La Peste Suina Africana (PSA) è una malattia virale altamente contagiosa e letale.
Colpisce animali appartenenti alla famiglia dei suidi (suini domestico e specie selvatiche).
Si tratta di una malattia insidiosa, che fortunatamente non si trasmette né all’uomo né al cane.
Ma entrambi possano rappresentare un vettore passivo di trasmissione indiretta.
Vediamo allora in quale modo i cani possono essere adoperati per prevenire la diffusione della peste suina.
Peste suina: i meccanismi di diffusione
È necessario arginare la diffusione di questa malattia soprattutto per tre ordini di motivi:
- l’attuale mancanza di vaccino
- l’impatto sulla suinicoltura e, in generale, l’economia italiana: un solo focolaio potrebbe comportare la perdita di oltre 5.000 posti di lavoro, oltre all’abbattimento di migliaia di maiali e al blocco delle esportazioni delle carni e dei salumi
- l’estrema resistenza ambientale del virus che sopravvive, per esempio, nelle carni infette, fino a 4 anni.
Proprio quest’ultimo punto consente di capire quanto lo smaltimento efficace e sicuro delle carcasse di cinghiale infette svolga un ruolo cruciale.
E invece, in genere, solo una piccola percentuale di carcasse (<10%) viene trovata e distrutta in modo sicuro.
Pertanto il virus viene rilevato piuttosto tardi.
In pratica, quella che viene percepita come la fase di invasione (ad esempio il primissimo rilevamento di una carcassa infetta) è, in realtà l’esordio (a volte anche il picco) di un’epidemia silente.
Vale a dire che un gran numero di carcasse infette sono già ampiamente presenti nell’area, pur non ritrovate.
Strategie di contenimento della peste suina
Non è sufficiente la sola riduzione della densità della popolazione di cinghiali, se le carcasse non vengono rinvenute e rimosse in modo sicuro.
L’EFSA (Autorità Europea per la Sicurezza Alimentare) suggerisce l’utilizzo di cacciatori e silvicoltori per il ritrovamento, in quanto principali conoscitori delle aree di presenza del cinghiale.

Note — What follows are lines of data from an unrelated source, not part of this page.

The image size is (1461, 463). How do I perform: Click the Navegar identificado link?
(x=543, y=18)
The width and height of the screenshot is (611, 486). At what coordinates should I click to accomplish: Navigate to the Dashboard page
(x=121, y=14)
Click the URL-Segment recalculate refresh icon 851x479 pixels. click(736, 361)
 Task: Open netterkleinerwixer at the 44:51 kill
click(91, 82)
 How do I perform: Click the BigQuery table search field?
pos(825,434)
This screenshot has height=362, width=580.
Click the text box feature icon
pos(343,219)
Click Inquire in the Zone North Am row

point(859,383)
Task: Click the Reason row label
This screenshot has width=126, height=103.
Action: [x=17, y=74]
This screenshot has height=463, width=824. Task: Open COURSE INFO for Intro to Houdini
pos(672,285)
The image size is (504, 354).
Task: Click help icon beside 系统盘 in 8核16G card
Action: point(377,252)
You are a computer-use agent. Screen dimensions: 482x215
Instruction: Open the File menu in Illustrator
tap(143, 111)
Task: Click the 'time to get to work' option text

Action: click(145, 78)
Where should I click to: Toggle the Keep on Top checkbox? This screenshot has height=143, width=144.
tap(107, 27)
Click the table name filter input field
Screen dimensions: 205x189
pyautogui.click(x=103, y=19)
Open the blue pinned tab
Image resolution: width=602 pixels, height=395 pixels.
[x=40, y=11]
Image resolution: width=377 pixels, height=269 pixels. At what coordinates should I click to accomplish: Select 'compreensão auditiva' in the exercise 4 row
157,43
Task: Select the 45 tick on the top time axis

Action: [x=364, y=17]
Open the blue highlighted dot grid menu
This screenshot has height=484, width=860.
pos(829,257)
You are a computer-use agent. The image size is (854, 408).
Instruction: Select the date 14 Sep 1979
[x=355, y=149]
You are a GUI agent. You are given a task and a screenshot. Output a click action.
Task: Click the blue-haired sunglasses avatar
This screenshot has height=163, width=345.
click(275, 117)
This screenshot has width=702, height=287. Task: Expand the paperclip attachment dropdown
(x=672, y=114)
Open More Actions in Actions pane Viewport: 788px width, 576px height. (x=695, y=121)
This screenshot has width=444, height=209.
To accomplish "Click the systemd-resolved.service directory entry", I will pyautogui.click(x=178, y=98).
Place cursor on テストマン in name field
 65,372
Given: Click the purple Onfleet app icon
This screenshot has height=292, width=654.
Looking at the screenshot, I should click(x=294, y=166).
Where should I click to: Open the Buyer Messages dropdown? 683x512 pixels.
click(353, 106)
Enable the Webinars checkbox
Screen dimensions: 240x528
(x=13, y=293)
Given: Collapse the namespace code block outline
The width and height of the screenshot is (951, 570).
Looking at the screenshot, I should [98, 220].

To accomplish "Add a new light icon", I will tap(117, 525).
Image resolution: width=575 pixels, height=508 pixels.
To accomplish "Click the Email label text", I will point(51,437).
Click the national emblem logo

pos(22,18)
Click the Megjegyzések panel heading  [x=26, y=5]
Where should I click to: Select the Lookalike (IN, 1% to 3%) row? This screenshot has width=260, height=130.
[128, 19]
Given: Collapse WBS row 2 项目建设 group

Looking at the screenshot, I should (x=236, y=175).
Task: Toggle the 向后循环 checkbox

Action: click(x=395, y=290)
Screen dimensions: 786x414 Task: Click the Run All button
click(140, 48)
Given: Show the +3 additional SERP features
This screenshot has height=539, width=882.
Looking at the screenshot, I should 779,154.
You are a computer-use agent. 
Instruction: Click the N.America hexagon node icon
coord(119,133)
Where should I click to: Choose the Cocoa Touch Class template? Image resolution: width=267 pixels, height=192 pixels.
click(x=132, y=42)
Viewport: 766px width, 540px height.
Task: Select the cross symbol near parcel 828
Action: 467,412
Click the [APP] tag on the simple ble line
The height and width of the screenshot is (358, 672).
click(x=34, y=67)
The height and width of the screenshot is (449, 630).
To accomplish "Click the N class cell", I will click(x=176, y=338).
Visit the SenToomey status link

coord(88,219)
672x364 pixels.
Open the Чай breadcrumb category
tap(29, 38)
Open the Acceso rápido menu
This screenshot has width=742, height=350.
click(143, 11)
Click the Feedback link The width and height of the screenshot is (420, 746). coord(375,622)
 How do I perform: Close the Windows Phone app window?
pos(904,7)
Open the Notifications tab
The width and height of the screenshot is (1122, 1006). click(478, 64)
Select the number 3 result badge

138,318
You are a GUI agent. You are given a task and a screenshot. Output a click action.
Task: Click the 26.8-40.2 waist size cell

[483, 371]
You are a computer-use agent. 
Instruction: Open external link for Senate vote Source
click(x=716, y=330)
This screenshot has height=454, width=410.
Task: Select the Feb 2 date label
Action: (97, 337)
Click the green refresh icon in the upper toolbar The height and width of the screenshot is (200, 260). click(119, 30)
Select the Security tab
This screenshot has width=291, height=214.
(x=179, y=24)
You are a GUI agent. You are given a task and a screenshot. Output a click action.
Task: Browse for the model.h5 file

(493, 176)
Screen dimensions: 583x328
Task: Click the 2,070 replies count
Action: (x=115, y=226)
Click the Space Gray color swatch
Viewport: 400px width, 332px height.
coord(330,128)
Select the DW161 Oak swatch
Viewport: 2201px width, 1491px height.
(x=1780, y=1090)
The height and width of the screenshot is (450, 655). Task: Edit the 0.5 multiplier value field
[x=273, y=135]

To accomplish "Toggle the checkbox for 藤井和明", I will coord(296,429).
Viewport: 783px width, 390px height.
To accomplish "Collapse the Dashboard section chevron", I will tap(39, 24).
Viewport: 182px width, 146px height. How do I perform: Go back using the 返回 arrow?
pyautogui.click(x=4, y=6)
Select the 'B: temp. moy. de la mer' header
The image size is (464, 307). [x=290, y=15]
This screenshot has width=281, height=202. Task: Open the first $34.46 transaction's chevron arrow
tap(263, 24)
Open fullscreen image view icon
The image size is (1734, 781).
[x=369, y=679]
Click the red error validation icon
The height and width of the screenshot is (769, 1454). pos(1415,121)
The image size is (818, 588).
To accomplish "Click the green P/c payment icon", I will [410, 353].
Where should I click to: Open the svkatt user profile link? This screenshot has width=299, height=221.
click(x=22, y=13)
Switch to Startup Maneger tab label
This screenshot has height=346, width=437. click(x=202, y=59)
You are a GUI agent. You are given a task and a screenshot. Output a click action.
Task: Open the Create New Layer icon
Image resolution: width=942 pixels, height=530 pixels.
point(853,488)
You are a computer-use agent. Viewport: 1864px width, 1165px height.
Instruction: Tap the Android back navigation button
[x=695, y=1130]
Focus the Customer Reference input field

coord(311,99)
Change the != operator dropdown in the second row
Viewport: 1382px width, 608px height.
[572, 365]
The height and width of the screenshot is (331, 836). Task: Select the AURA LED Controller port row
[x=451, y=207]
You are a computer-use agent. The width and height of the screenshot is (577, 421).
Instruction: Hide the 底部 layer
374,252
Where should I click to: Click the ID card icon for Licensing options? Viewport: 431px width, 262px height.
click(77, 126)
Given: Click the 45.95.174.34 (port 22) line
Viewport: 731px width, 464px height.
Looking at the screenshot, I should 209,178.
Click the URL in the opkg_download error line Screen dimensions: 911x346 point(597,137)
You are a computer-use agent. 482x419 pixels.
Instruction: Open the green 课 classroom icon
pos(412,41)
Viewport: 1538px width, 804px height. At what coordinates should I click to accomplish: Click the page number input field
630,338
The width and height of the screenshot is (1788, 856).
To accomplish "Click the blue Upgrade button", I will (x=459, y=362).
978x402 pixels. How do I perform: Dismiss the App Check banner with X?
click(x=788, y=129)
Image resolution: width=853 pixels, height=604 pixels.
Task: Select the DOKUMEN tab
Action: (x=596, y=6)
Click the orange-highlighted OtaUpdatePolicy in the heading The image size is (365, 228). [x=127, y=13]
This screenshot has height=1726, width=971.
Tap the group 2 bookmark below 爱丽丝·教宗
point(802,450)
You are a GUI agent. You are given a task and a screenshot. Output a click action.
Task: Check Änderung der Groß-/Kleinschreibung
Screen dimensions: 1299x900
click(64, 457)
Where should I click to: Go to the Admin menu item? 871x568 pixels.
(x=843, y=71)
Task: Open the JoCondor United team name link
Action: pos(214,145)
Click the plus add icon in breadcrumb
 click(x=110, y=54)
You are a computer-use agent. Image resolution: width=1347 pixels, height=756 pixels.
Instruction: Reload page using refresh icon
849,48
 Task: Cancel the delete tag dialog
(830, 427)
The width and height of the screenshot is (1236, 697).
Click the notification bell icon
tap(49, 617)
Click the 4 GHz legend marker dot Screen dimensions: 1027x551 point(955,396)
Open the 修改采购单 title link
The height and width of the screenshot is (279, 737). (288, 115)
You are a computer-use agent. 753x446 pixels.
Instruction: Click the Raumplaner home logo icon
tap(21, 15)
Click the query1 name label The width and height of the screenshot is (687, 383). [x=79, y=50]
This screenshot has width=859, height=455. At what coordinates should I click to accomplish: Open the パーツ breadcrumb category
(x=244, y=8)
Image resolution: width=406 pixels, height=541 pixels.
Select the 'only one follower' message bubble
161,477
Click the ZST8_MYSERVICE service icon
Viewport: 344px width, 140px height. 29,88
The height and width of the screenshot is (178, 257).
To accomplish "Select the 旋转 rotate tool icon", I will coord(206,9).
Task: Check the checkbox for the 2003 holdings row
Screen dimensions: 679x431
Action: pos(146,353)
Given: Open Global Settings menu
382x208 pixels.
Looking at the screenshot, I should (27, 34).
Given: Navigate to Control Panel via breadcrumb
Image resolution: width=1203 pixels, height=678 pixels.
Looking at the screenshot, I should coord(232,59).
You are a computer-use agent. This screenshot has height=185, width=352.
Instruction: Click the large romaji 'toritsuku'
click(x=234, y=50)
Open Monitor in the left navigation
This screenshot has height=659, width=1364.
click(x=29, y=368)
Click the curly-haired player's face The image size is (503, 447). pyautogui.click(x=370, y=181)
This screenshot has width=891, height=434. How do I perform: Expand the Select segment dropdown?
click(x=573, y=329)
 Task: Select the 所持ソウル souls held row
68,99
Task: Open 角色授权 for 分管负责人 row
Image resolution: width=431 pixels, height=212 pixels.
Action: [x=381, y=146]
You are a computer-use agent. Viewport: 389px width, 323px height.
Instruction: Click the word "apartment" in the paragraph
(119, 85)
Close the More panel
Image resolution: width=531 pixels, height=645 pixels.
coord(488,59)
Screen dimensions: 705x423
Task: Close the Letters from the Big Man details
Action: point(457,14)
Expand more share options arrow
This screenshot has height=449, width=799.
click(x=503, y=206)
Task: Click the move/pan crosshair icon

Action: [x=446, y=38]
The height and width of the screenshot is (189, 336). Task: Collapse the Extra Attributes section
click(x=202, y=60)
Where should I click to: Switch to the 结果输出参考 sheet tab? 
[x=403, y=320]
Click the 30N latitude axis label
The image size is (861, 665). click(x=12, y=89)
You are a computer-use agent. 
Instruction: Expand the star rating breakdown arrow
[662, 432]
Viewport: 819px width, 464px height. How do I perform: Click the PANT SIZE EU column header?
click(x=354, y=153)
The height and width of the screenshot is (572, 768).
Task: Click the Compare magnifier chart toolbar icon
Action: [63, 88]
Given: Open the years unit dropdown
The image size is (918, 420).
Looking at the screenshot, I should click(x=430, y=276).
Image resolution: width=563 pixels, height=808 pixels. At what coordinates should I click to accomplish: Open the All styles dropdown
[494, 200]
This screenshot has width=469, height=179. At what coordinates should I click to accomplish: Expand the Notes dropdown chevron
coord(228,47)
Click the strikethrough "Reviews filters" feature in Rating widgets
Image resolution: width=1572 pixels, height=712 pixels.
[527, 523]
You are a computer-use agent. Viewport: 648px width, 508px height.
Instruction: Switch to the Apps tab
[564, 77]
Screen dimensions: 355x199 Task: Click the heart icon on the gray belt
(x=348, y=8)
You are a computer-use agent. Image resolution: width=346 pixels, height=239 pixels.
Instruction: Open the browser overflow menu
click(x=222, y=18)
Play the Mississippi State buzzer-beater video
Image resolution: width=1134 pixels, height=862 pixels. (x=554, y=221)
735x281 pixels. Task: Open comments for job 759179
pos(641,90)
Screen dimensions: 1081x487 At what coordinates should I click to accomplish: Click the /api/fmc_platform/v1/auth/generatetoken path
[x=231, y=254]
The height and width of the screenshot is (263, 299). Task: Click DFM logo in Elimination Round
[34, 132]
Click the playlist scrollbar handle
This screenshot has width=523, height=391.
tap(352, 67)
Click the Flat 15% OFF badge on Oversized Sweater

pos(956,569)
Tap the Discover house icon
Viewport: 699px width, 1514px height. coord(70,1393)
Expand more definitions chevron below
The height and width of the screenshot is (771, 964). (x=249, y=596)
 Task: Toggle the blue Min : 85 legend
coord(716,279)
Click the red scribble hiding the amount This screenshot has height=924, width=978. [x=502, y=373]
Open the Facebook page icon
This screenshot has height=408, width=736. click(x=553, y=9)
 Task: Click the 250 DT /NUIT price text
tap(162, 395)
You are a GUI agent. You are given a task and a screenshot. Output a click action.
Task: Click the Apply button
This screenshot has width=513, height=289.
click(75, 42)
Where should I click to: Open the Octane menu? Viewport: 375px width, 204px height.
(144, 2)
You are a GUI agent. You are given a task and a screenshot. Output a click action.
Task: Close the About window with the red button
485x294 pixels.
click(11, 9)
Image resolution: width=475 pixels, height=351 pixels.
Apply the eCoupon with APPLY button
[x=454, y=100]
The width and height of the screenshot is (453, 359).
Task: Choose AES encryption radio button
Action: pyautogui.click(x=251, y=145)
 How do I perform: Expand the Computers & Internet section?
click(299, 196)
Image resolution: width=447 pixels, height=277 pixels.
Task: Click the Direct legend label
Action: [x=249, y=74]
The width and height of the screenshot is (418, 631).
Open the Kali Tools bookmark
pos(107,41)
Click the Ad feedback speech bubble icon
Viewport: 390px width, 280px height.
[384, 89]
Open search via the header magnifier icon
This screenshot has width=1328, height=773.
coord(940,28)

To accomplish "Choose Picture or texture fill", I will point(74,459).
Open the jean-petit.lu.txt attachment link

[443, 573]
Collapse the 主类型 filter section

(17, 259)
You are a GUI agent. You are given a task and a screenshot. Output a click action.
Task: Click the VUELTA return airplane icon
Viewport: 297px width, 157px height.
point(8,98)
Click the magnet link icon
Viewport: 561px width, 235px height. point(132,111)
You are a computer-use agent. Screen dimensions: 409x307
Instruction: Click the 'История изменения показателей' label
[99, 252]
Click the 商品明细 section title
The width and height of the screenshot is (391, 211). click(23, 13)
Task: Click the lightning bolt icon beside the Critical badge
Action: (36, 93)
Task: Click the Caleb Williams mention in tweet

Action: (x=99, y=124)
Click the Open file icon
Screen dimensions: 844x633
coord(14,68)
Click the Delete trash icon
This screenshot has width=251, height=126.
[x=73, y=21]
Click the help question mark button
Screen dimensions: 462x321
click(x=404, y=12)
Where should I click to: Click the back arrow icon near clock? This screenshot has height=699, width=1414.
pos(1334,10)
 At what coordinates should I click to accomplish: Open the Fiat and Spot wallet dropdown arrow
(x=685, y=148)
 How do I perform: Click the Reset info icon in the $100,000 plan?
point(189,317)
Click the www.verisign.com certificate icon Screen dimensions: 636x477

Tuttavia, l’inaccessibilità di alcuni luoghi (sottoboschi molto fitti, roveti, paludi, etc.) complica l’avvistamento.
Proprio in virtù di queste difficoltà è stato realizzato un progetto sperimentale per l’addestramento di cani da detection al rilevamento delle carcasse di cinghiale, da parte di ENCI, LEGAMBIENTE, SIEF (Società Italiana di Ecopatologia della Fauna) e Università Federico II di Napoli (Dip. di Medicina Veterinaria).
Questi cani, rispetto agli operatori umani, si caratterizzano per:
- una maggiore efficacia: l’olfatto, al contrario della vista, permette al cane di ispezionare più velocemente le aree d’indagine (comprese quelle di difficile accesso e percorribilità)
- un monitoraggio non invasivo: il cane da detection lavora sotto il controllo del conduttore e in silenzio, riducendo il disturbo alla fauna non target presente nelle zone di monitoraggio e un eventuale allontanamento, su lunghe distanze, da tale zona
- l’assenza di contatto con il target di ricerca: i cani sono addestrati alla cosiddetta “segnalazione passiva”, ovvero a segnalare la presenza del target immobilizzandosi o sedendosi in prossimità dello stesso senza avere alcun contatto con esso
- la possibilità di coprire in modo più capillare, efficace e veloce l’area di ricerca, soprattutto in caso di fitta vegetazione
- una potenziale riduzione dell’utilizzo di personale.
L’ausilio di cani da detection offre, pertanto, una risposta rapida alla necessità di reperire velocemente le carcasse degli animali infetti, agevolando quindi il contenimento della peste suina.